Collagen – Can it help You ?

Collagen is a very old remedy. It is likely that it can provide a positive effect on connective tissue, cartilage and bone. It has been used for hundreds of years for the treatment of osteoarthritis, weak connective tissue and osteoporosis. However, this has only recently been investigated.

In cases of osteoarthrosis, weak connective tissue and osteoporosis, the quality of the collagen involved plays a major role. Collagen is attractive as a therapeutic agent in such cases because collagen deficiency exists, at least on a local basis. In addition, the substance is readily available as a foodstuff and it is practically free of side effects.

Positive experience has also been made with collagen as a natural curative agent. Collagen is a denatured and partially hydrolyzed collagen.

Collagen

Collagen is pure protein and makes up approximately one third of all protein in the human body. The collagen family of proteins comprises at least 19 sub-groups.

The major part of collagen consists of extra-cellular fibrils that form a network structure designed for mechanical functions. Certain forms also have a biochemical function. Over 400 mutations of six different collagen types are known to cause disease. The most important of these are osteogenesis im-perfecta, chondrodysplasia, some forms of osteoporosis and osteoarthrosis.

It has proved possible to induce a series of phenotypes using genetic engineering.
Due to the extensive application possibilities of collagen and the therapeutic interest in the substance, attempts are currently being made worldwide to produce it using genetic engineering techniques (Prockop and Kivirikko, 1995).
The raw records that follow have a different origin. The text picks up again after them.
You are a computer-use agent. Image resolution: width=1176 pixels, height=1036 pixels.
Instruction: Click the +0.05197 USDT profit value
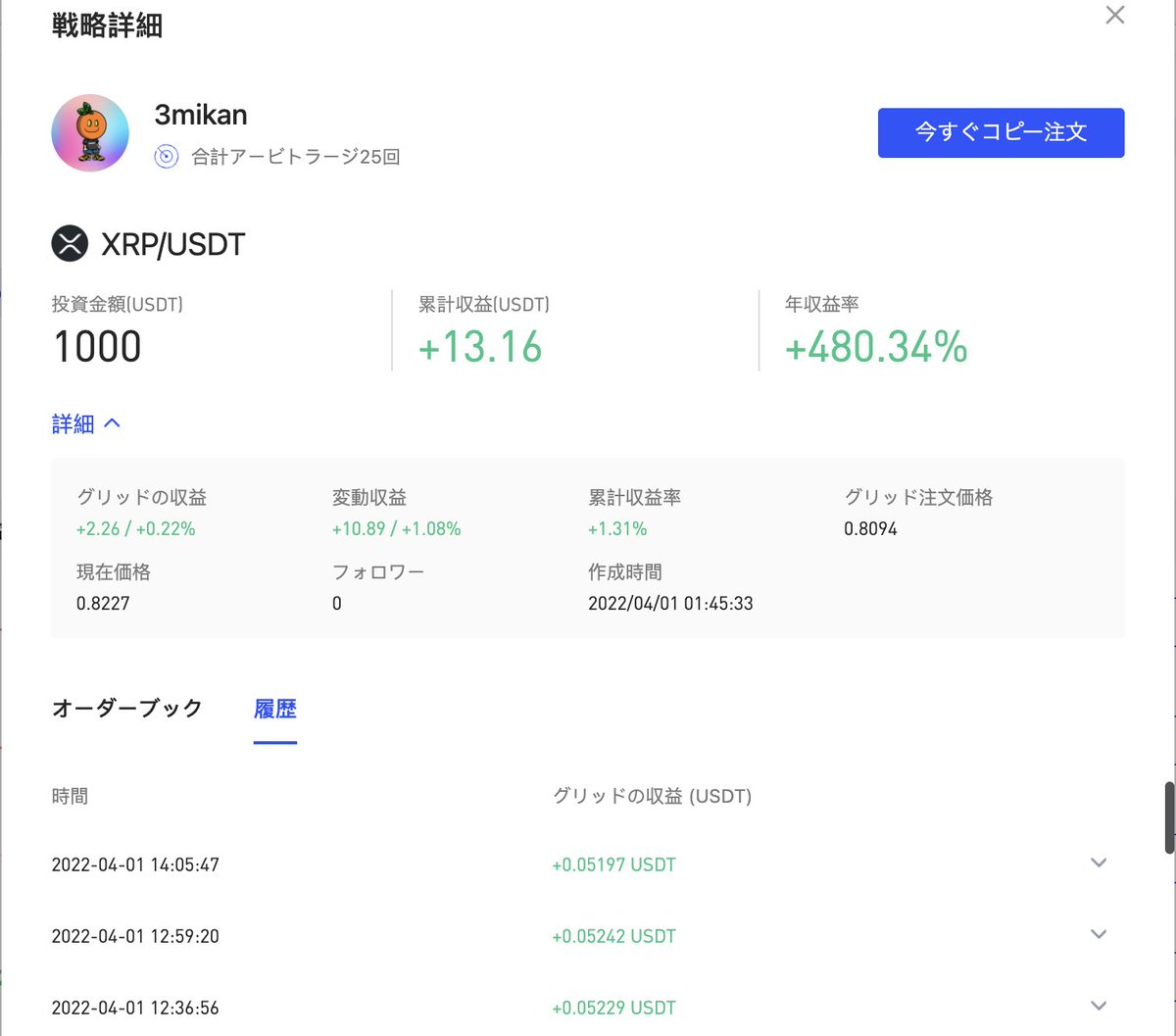pos(613,863)
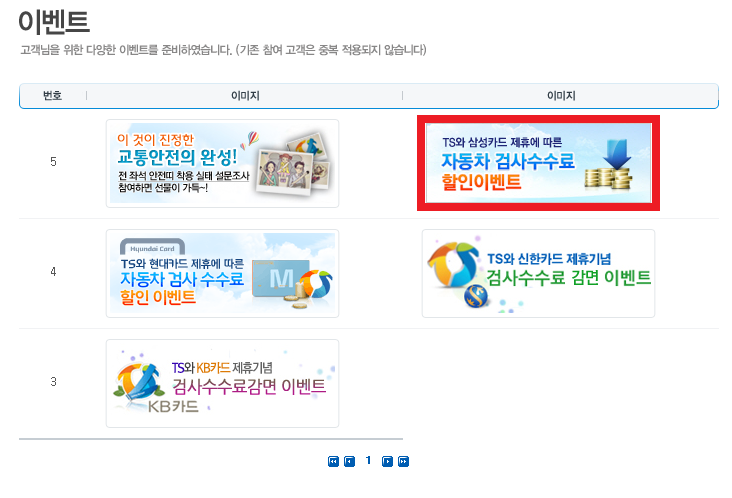Click the 번호 column header
Screen dimensions: 732x498
(x=52, y=96)
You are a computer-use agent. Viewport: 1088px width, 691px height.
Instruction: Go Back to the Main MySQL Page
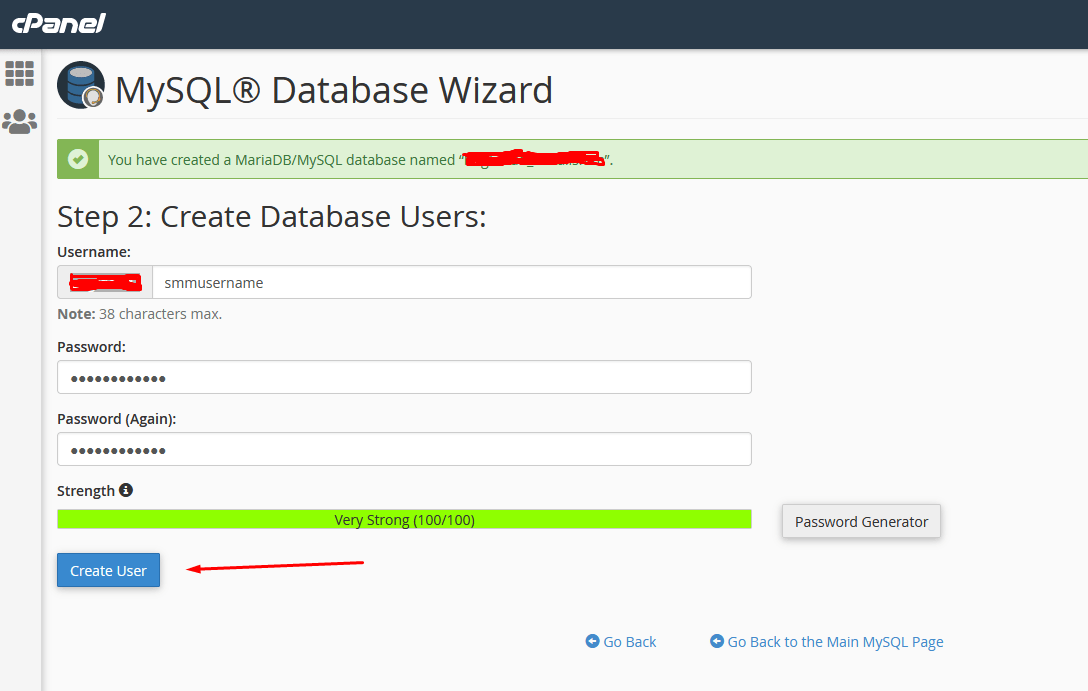(x=835, y=642)
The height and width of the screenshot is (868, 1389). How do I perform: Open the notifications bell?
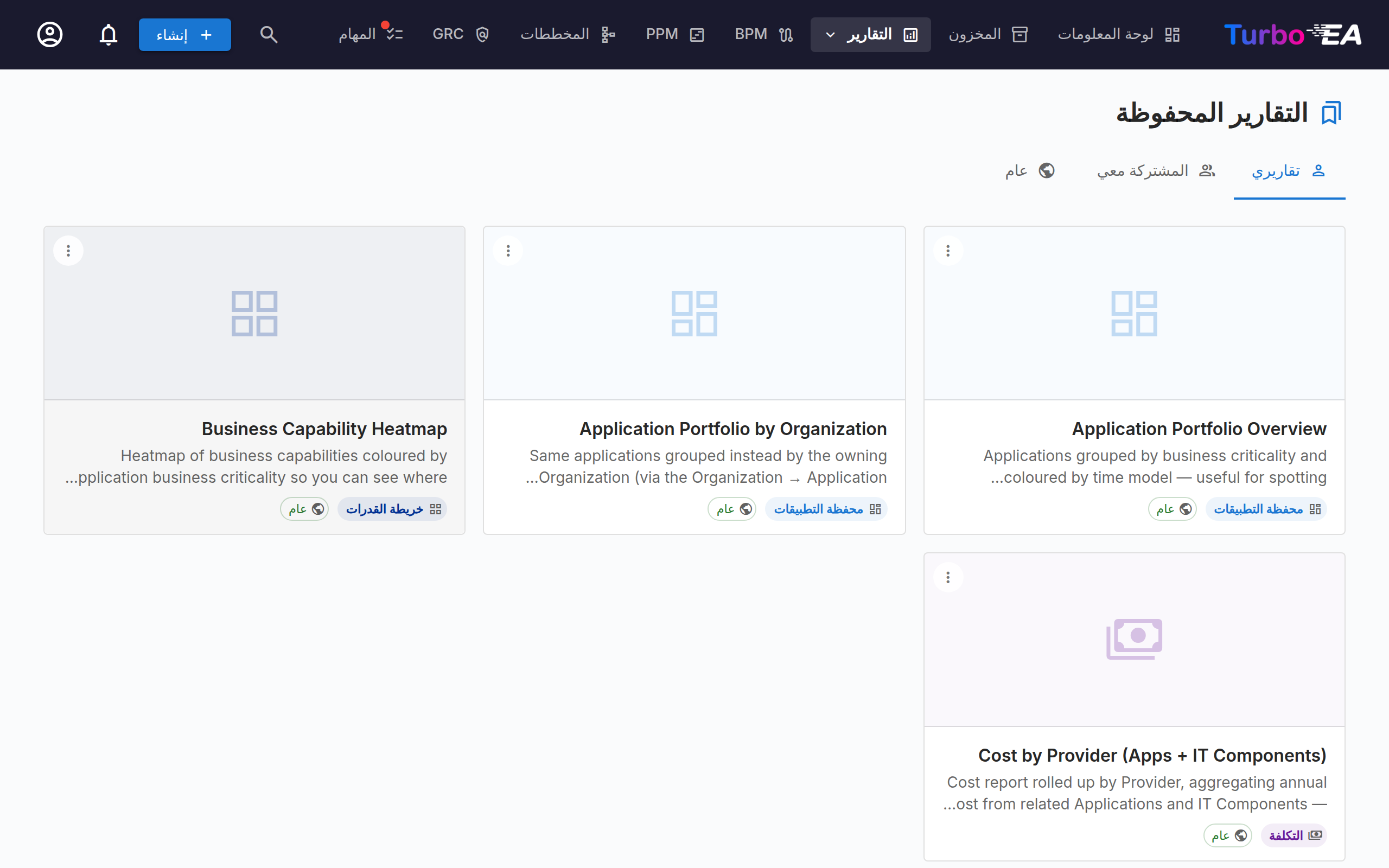[108, 34]
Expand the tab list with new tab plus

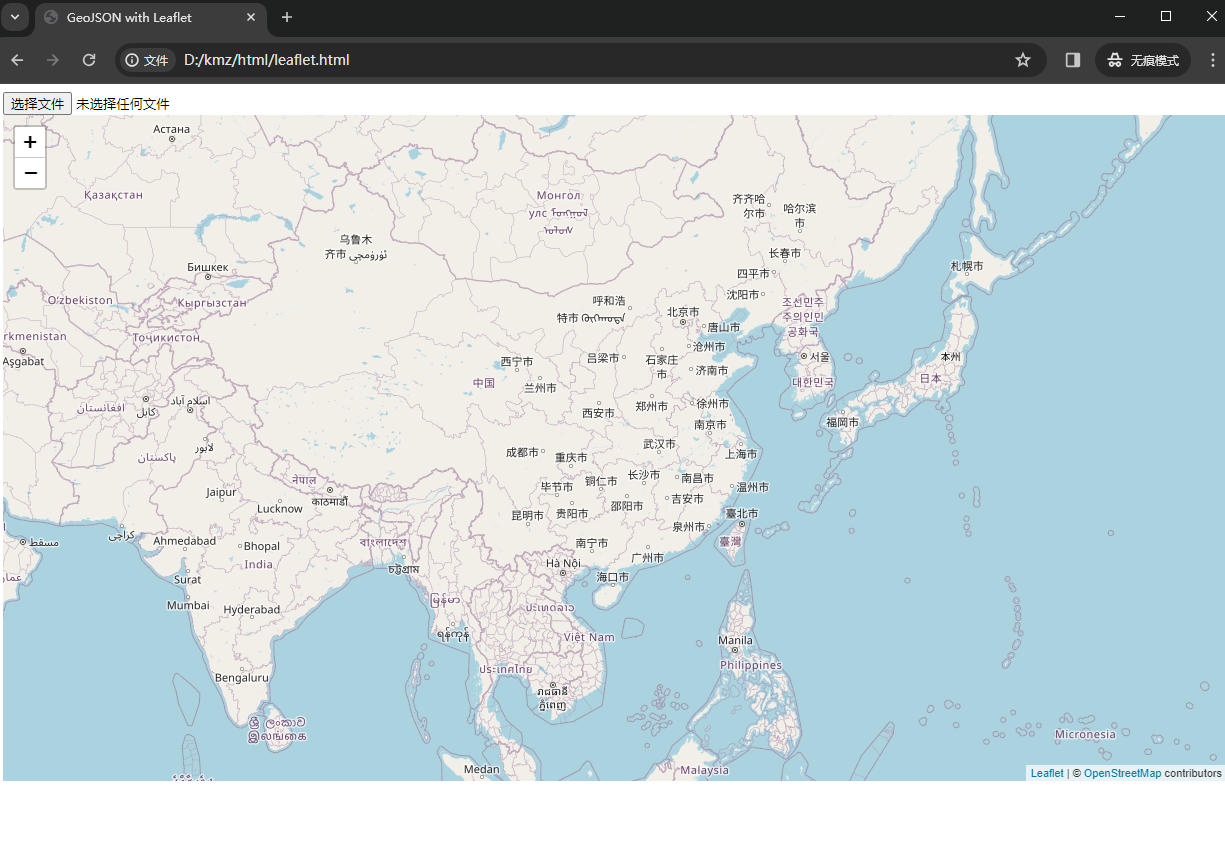286,17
Two of the most important amino acid components are proline and glycine. These are the main building blocks of connective tissue, skin, cartilage and bone. Theoretically, collagen could well be regarded as being able to replace diseased or destroyed tissue - as a sort of depot.

From the orthopedic point of view, the positive influence of collagen structure of cartilage in osteoarthritis, the quality of fibres in connective tissue weakness (e.g. hormonal-post-menopausal) and organic bone substance in osteoporosis is of interest.

Collagen is not a replacement for prescribed medication. You should always consult with your healthcare practitioner before taking any dietary supplement.